## What to do
Provide the number of lines of the records that include "Viewport", with no other content.
::::
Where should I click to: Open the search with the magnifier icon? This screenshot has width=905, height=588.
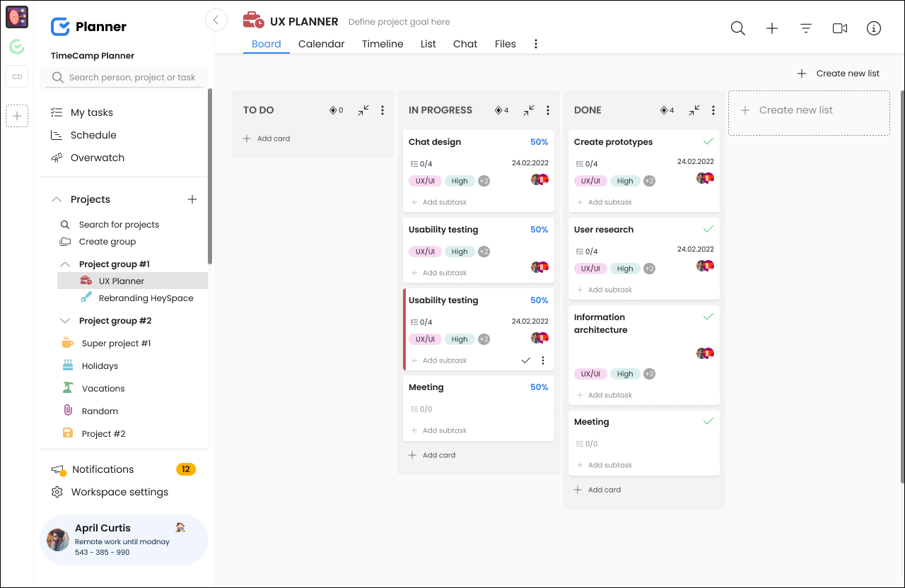click(737, 28)
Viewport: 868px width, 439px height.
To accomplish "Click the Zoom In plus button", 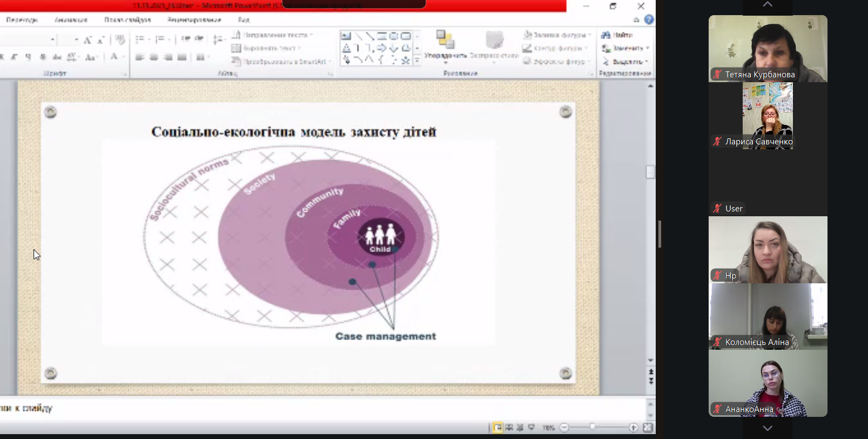I will tap(633, 428).
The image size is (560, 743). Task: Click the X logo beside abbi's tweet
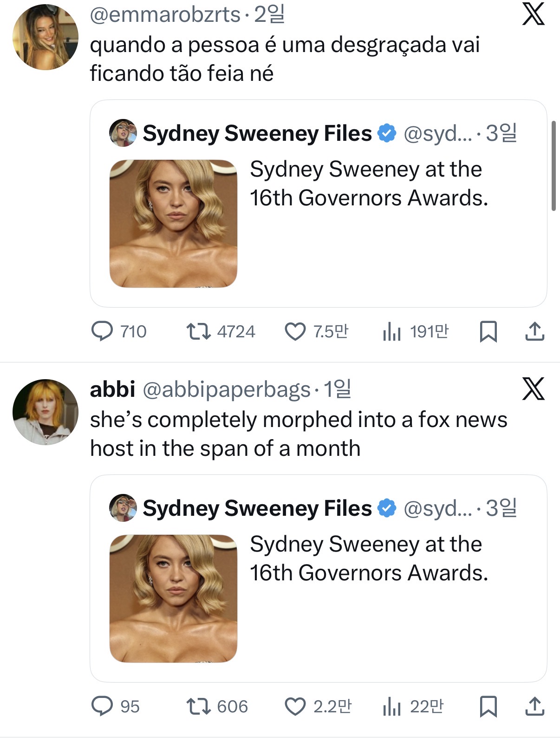click(533, 389)
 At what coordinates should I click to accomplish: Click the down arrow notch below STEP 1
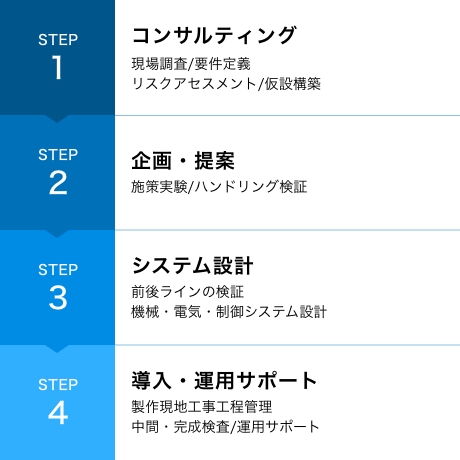57,119
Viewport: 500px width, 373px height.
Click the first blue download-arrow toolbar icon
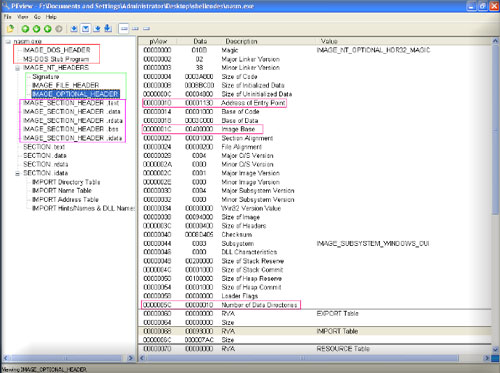click(x=74, y=29)
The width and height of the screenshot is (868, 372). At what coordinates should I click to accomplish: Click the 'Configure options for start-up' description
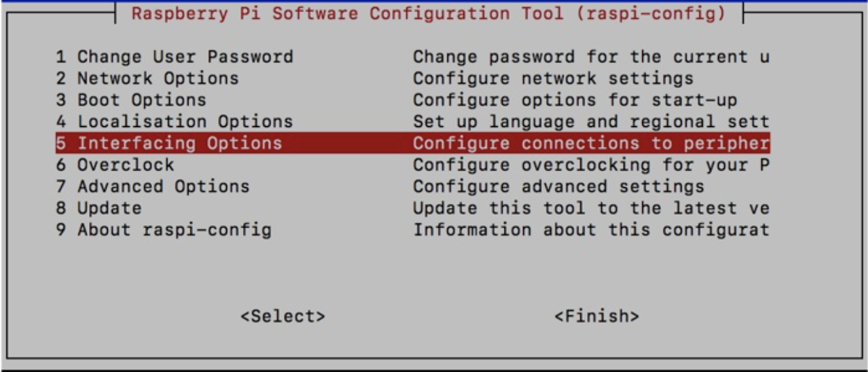click(574, 100)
::::
## Exercise result
2